Last data update: 24 November 2020 04:18 CET
Plasmid name: pMSK1-E-D565A (LMBP 4982)
|Price category:||Cat. 1 (cf. price list)|
|Status:||GeneCorner core plasmid|
(View with Genome Compiler)
|Cloned DNA:||Human mitogen- and stress-activated protein kinase-1 cDNA (MSK1, RPS6KA5); kinase-dead mutant
|Promoter:||Human cytomegalovirus immediate early promoter (CMV-IE) and enhancer
Phage T7 gene 10 promoter (T7g10)
Phage SP6 promoter
|Terminator:||Simian virus 40 polyadenylation signal (SV40 polyA)|
|Selection marker:||Suppressor tRNA gene (supF; requires a p3 containing host)|
|Replicon:||Bacteriophage M13 origin
Escherichia coli plasmid pMB1 origin
Polyoma virus origin
Simian virus 40 bidirectional origin (SV40)
|Host range:||Escherichia coli; use strains with the p3 helper plasmid (kan resistant, amber codon in amp and tet)
Mammalian cells; SV40 permissive cells
|Further information:||The plasmid was derived from pMSK1-E by PCR-based site-specific mutagenesis, creating a kinase-dead mutant of the human MSK1 cDNA. As compared to the wt human MSK1 cDNA, the aspartic acid (D) codon at position 565 was replaced by an alanine (A) codon.
pMSK1-E-D565A is a shuttle vector designed for stable or high-level transient expression of mutated human MSK1 in mammalian cells. The inserted gene is expressed under control of the hCMV-IE promoter and enhancer and the SV40 polyadenylation site.
A small HIV (human immunodeficiency virus) fragment (29 nucleotides) between the hCMV-IE and T7 promoter sequences has an enhancer function.
The T7 and SP6 promoters can be used for in vitro transcription of the cDNA insert.
The presence of the polyoma and SV40 origins of replication enables the vector to replicate episomally in mammalian cells expressing large T-antigen (e.g. WOB, COS cells).
The supF tRNA suppressor gene is used for selection in E. coli MC1061[p3]. It is recommended to select on both ampicillin and tetracycline containing media.
The M13 origin is useful for synthesis of single-stranded DNA upon infection with the M13 helper phage.

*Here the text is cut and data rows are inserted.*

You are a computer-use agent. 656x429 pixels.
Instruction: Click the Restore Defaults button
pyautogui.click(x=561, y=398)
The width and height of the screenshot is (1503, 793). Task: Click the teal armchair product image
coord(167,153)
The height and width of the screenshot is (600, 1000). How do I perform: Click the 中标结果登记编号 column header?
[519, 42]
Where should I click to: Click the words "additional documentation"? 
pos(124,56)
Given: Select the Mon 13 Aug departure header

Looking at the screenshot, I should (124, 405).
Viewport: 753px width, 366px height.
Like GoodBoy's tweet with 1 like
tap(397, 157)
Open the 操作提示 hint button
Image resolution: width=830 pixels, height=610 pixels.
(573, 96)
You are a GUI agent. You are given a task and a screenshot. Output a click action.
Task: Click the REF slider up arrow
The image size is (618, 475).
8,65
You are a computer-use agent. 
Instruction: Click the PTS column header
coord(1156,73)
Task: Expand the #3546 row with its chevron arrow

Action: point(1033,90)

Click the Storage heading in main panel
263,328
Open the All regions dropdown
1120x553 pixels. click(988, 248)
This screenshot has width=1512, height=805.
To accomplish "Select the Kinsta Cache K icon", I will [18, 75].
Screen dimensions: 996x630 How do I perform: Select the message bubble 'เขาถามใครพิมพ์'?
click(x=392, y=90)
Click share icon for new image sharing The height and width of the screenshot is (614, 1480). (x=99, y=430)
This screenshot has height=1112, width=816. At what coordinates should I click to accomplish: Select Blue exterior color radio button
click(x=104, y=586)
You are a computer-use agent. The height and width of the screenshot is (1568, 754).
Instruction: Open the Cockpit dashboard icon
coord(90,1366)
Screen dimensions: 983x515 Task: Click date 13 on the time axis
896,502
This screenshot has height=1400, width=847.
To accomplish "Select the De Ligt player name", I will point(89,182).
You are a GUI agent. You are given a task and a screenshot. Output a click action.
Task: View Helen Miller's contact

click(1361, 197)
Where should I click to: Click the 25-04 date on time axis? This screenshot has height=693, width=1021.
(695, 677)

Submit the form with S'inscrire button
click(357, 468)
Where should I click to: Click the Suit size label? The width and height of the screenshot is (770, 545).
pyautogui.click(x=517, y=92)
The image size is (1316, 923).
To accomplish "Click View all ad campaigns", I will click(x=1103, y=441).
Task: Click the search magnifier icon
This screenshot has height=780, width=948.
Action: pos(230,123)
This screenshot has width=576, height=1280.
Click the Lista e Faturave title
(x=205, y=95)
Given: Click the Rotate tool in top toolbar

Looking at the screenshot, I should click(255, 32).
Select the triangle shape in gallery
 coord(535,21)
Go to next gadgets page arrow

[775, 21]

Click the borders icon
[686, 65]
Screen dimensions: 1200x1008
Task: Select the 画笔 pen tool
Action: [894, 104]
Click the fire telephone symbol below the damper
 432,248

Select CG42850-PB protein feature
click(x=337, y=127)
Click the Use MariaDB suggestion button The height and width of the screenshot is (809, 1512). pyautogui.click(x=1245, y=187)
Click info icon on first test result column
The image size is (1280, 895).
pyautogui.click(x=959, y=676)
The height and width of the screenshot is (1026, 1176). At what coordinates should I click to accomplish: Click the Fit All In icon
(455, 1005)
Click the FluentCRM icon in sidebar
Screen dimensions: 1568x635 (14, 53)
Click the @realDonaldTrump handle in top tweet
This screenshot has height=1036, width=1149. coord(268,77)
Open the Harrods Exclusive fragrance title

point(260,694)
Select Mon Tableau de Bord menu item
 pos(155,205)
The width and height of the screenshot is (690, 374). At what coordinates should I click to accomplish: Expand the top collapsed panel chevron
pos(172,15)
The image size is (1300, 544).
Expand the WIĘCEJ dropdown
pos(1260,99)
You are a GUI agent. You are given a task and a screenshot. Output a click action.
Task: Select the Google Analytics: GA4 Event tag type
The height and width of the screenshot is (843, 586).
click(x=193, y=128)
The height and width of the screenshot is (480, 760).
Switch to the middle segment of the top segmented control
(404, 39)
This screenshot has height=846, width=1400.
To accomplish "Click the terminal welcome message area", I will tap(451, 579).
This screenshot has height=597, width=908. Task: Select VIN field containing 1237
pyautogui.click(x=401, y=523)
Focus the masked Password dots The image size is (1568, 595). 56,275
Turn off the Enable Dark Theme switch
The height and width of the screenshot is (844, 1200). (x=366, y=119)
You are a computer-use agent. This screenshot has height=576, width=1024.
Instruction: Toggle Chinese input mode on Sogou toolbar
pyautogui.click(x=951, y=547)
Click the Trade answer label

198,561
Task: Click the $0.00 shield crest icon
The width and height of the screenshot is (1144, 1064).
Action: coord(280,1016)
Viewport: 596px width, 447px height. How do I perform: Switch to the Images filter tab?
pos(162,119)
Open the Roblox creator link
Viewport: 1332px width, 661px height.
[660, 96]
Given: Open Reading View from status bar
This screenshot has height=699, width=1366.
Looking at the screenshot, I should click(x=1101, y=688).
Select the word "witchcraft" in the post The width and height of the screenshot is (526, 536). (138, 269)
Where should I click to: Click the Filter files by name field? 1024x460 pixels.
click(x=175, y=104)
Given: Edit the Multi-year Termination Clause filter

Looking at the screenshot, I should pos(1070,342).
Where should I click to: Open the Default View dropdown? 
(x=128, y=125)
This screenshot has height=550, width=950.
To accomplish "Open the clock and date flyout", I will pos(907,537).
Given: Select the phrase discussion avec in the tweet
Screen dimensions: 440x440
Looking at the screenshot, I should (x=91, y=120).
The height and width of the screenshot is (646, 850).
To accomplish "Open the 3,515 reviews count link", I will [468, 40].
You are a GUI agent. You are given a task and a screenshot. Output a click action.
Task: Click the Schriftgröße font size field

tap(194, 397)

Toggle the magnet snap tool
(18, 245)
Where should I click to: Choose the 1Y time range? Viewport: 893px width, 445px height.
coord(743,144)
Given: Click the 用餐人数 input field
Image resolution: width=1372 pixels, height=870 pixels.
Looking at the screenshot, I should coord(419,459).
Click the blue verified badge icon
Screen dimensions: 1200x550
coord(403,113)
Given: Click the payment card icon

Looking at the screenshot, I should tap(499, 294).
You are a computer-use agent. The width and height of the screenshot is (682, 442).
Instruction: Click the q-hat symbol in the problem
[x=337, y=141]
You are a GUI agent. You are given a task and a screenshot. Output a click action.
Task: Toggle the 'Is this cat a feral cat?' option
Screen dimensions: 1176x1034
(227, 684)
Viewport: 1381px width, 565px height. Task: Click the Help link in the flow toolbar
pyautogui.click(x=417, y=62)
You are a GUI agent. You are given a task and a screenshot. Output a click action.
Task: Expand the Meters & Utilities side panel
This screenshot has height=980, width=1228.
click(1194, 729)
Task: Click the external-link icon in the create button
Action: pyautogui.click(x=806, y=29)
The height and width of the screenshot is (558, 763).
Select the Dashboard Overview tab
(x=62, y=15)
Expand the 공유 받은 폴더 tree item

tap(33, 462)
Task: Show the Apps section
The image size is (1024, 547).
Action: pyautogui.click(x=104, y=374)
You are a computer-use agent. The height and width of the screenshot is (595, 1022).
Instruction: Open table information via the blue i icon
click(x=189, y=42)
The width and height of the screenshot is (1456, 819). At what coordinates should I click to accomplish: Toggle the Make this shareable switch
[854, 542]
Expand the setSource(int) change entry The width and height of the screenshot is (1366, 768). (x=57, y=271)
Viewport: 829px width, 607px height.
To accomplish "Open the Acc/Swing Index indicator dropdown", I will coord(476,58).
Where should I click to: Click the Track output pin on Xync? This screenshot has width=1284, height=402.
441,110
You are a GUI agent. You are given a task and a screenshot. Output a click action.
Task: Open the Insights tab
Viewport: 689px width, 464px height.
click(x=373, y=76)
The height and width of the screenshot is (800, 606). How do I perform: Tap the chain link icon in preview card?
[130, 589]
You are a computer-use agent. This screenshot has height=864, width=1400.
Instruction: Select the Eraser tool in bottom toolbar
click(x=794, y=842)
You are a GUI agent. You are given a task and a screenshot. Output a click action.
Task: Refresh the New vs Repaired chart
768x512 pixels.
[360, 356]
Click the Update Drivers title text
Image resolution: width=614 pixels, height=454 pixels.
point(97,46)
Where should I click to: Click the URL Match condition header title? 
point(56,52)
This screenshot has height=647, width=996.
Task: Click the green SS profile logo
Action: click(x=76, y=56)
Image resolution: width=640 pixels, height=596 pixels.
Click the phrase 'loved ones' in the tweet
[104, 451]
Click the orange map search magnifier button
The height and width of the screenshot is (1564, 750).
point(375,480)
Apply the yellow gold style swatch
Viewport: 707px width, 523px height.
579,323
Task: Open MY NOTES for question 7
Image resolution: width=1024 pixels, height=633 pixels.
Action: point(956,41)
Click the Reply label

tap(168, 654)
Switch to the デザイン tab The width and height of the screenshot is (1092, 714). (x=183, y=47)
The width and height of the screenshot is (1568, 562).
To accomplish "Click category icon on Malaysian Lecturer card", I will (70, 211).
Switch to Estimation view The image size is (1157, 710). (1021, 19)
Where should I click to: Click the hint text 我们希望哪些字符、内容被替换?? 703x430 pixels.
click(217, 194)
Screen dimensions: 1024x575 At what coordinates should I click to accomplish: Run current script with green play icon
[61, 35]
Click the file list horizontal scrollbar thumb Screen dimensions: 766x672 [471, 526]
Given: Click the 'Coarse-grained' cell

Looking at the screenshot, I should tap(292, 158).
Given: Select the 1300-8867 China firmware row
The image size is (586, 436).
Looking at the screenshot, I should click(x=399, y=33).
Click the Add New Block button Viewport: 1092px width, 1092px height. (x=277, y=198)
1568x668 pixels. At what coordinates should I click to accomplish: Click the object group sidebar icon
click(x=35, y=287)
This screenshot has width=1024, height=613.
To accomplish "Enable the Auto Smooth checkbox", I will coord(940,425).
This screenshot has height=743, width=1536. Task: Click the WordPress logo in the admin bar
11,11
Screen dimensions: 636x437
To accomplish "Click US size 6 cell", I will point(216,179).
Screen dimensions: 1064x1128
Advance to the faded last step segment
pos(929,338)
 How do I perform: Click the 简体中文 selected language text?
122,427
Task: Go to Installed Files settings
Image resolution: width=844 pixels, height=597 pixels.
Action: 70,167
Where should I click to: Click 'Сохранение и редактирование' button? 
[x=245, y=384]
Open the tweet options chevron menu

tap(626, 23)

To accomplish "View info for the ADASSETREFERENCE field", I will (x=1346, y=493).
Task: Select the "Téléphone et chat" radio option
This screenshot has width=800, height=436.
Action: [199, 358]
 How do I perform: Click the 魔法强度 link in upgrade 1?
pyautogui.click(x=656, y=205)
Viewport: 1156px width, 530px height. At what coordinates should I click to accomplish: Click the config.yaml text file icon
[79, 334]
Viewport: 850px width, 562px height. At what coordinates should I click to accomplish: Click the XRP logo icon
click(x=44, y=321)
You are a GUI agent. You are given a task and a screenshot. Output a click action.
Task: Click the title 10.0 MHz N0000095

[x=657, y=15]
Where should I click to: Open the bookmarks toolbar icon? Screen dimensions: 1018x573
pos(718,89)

The nucleotide sequence of this plasmid corresponds with the EMBL Nucleotide Sequence Database accession number LT727062.1.
The nucleotide sequence of the wt human MSK1 cDNA corresponds with the EMBL Nucleotide Sequence Database accession number AF074393.1. The region of the mutation was sequenced by BCCM/GeneCorner.
Other names of the plasmid are pcDNA1-hMSK1(D565A) and pcdnamskI_Asp565Ala.
|EMBL Accession number:||AF074393.1, view at EMBL, GenBank, DDBJ
LT727062.1, view at EMBL, GenBank, DDBJ
|Latest sequence update:||06/02/2006|
560 565 wild type hMSK1: 5' ... GAA.ATT.AAA.ATA.ATT.GAT.TTT ... 3' Glu Ile Lys Ile Ile Asp Phe 560 565 mutant hMSK1: 5' ... GAA.ATT.AAA.ATA.ATT.GCT.TTT ... 3' Glu Ile Lys Ile Ile Ala Phe ^ ^: mutated nucleotide. Punctuation indicates reading frame.
|Authenticity test:||Restriction enzyme pattern analysed at GeneCorner: BsrDI, HindIII and NotI.|
|History of deposit:||This plasmid was deposited by Dr L. Vermeulen(1) and Prof. Dr G. Haegeman(1). It was constructed by Dr G. De Wilde(1).
(1) Department of Biomedical Molecular Biology, Ghent University, Ghent, Belgium
|Plasmid reference:||Vermeulen et al., EMBO J. 22 (2003), 1313-1324 [PMID: 12628924]
|Related plasmid reference:||Reber et al., PLoS ONE 4 (2009), e4393 [PMID: 19197368] [DOI: 10.1371/journal.pone.0004393]
|Restricted distribution:||- BCCM MTA|
|Distributed as:||H/P active culture or plasmid DNA|
|Host for distribution:||Escherichia coli K12 MC1061[p3]|
|Related host reference:||Casadaban et al., J. Mol. Biol. 138 (1980), 179-207 [PMID: 6997493]
Invitrogen Instruction Manual
|Cultivation medium:||LB-Lennox + ampicillin (50 μg/ml) + kanamycin (50 μg/ml) + tetracycline (10 μg/ml)|
|Other culture collection numbers:||-|
Note: Up-to-date, validated data are enclosed with the biological material. Nevertheless, these data are a snapshot at a given moment; further updates are always possible.